- [Assignment]:
What is needed is an exact copy of the lines from the one containing "The width and" through the last line of the records below, with no pictures.

[Dataset entries]
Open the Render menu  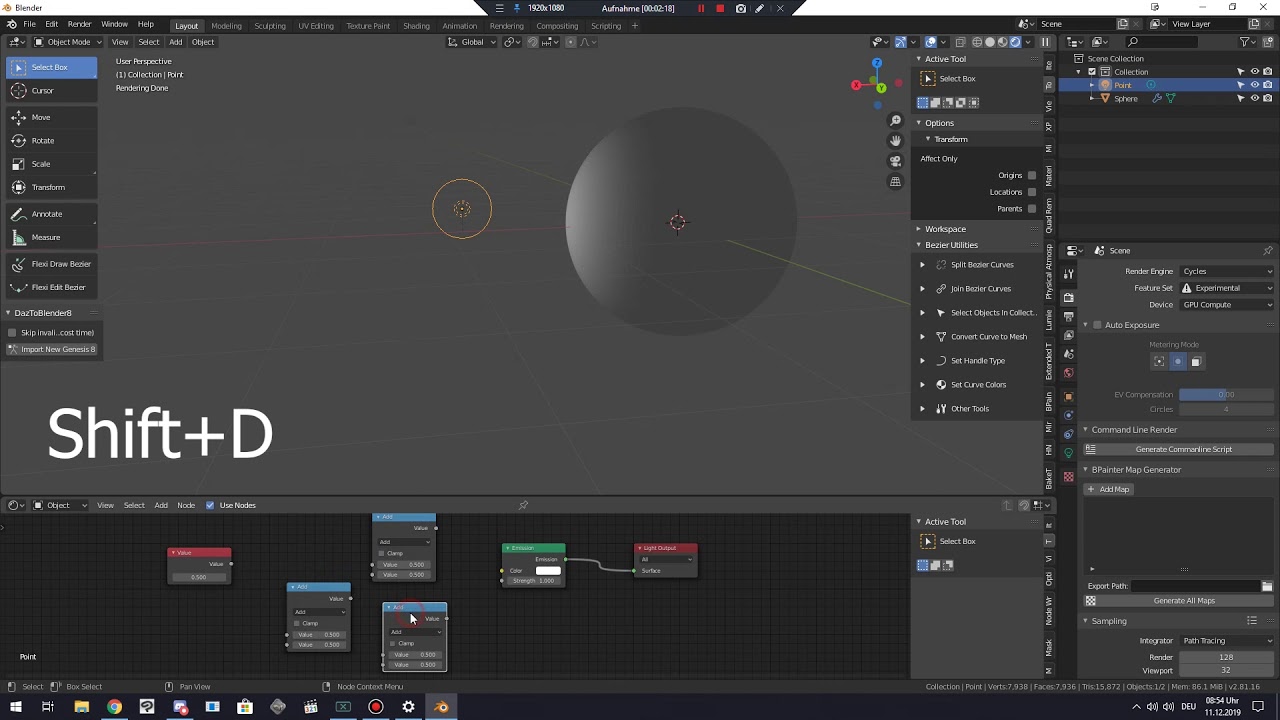79,24
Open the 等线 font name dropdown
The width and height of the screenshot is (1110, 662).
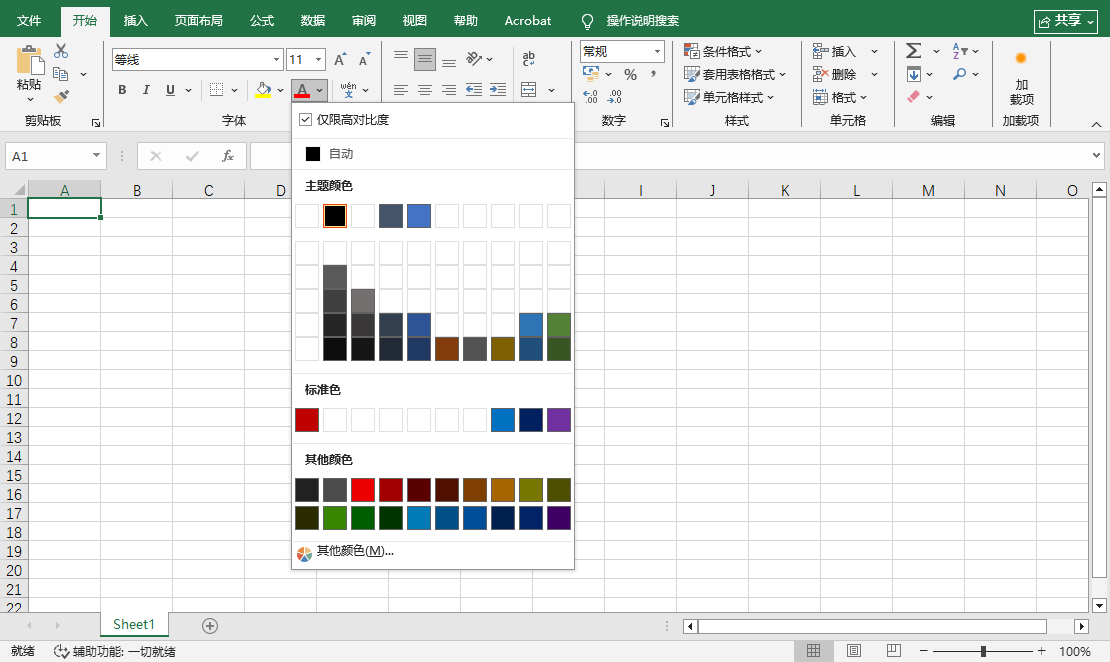[x=276, y=60]
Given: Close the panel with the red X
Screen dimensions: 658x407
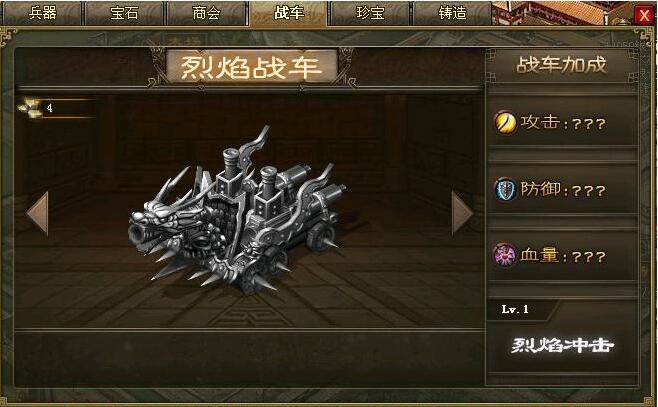Looking at the screenshot, I should click(x=644, y=16).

- [Task response]:
The width and height of the screenshot is (1110, 662).
[x=276, y=60]
Given: Close the panel with the red X
Screen dimensions: 658x407
Looking at the screenshot, I should click(x=644, y=16).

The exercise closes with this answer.